Read the land for potential mines in the company's culture. On the one hand, the hiring of leaders in chemistry, personality and real ability strives to fit into an already established cultural paradigm that needs to fit into it. On the other hand, references to culture are cumbersome for job seekers not to pick up because no one will tell you that things are really inside. However, jobseekers can learn a lot in the interview, watching the interviewees. Who opposes what? Do you look at the side? Anyone cut off someone? Seems to be happy there? Are you happy to welcome the meeting? Trust your intuition & quot; vibe & # 39; – If you rely on intestinal injections, nearly 100% of the time will find you reading the situation correctly.

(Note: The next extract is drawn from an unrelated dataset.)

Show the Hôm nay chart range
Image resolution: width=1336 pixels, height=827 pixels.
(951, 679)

Ask questions about soft balls that actually break up the contamination of corporate culture. Employers should be able to combine points of value for professional development with tools for good work. However, the problem is: Is the company suitable for employees to invest? How a company raises its employees (whether as a valuable asset, to invest or to be thrown away) is a question that every job seeker must have in an interview. Training and further training activities contribute to the mosaic of corporate culture, creating new ideas for sharing and accelerating others. External educational opportunities encourage employees and companies… together. This is an advantageous situation: companies are more productive; staff gain skills.

Transparency has an impact on corporate culture Learn what internal relationships can do and during the interview. Don't be afraid to ask how to deal with past organizational challenges. How the executive level handles important strategic changes or restructuring initiatives indicates that the company's core cultural values ​​and overall staff management.

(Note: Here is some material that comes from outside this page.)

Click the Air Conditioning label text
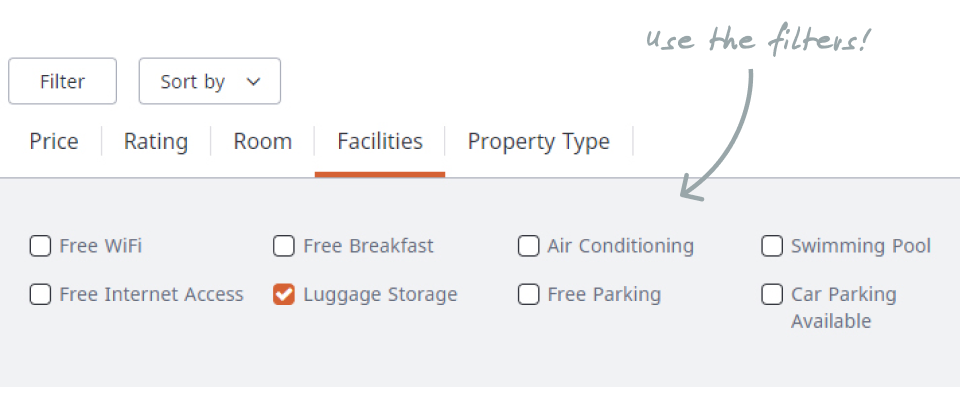point(621,246)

Communication Styles. Communication is another widespread term, but think about it: What are the clues you get during and before the interview with the employer? Are the interviewees clarified? Do they feel comfortable and informed? Or is it more a slander-style? How do the interviewees respond during the personal interview? Rigid conversation or open, simple communication style? Leaders of companies with positive culture are open to new ideas and focus on strengthening their employees. Communication styles that allow constructive expression of ideas, ideas, and suggestions in a constructive way, without having negative consequences, are good indicators of corporate culture.

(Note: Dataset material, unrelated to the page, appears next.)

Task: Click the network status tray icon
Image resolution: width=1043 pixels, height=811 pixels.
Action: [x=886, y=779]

What do the interviewees like about their work Ho hum. If the interviewees did not shoot what they were doing, how did they count on the best talent on the ground? No one wants to work in a place where the interviewees cannot sell them for the benefit of their work. One of the benefits to consider is the optimal work environment. People who are passionate about their workplace are positively enthusiastic about bubbles and are excited to answer this important job search question. Employees can provide insight into the company's cultural benefits. If they are happy, they will provide a cultural transfer of happiness through the interview, and will take it immediately.

If not, do not try to place it. Will you ever make a mistake and do the job you need, but if you were there, did you realize that you wouldn't fit? This may be the result of a complete cultural clash or the recognition of the fact that the supervisor you report is the worst nightmare. If you have chosen any negative tone during the interview and can afford to escape from the job, be afraid and do it. Finally, in the long run, you have to consider mental costs with compensation … is it worth it? Some people rally and boldly try a & # 39; understanding that this is not the case.

The definition of a company's culture is sometimes like trying a marshmallow – you can't grasp your arms completely and you're not quite sure what's going to happen. The best thing you can do to be smart, do your research, take a temperature & # 39; during the interview and base your decision. Understanding the key values ​​for the company will help you quickly join the team and welcome you as part of the team.